Wan, Xian, Su, Liang, Guo, Baohua
Powder technology 2019 v.353 pp. 98-109
Fourier transform infrared spectroscopy, acrylic acid, adsorption, crosslinking, differential scanning calorimetry, energy conservation, heat, latent heat, melting point, phase transition, polyethylene glycol, polymerization, powders, scanning electron microscopy, silica gel, sol-gel processing, temperature, thermal energy, thermal stability, thermogravimetry
A facile method to prepare polyethylene glycol/silicon dioxide/acrylic acid shape-stabilized phase change materials (PEG/SiO2/AA SSPCMs) with various PEG mass fractions was developed by combining sol-gel method with in-situ polymerization.

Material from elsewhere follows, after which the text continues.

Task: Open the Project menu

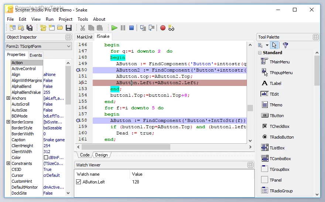Action: coord(65,19)
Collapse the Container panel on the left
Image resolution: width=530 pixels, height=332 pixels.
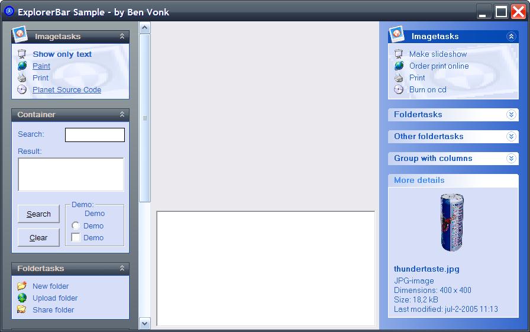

In PEG/SiO2/AA SSPCMs, PEG acted as the phase change materials and silica gel cross-linked with AA served as the supporting materials. The prepared SSPCMs could be moulded with any shape and easily cutted into slices or powder, all shapes of which could remain solid without any leakage when the temperature went far beyond the melting point of PEG up to 120 °C. SEM results showed that the PEG/SiO2/AA SSPCMs exhibited the stable double-locked network by impregnating PEG into the cross-linked structure of silica gel and AA. Fourier transform infrared spectroscopy (FTIR) demonstrated there were not only physical adsorption but also cross-linked restrictions between PEG and the supporting materials. Thermogravimetric analysis (TGA) and thermal cyclic tests showed that PEG in the composites possessed an excellent thermal stability and reliability. Differential scanning calorimetry (DSC) measurement showed that the latent heat of the composites was higher than theoretical value and the increment percentage of the measured latent heat value to the theoretical one can even be as high as 49.5%. Moreover, PEG/SiO2/AA SSPCMs exhibited a good two-direction thermal regulation around a heat source, which has great potential for energy conservation and thermal regulation.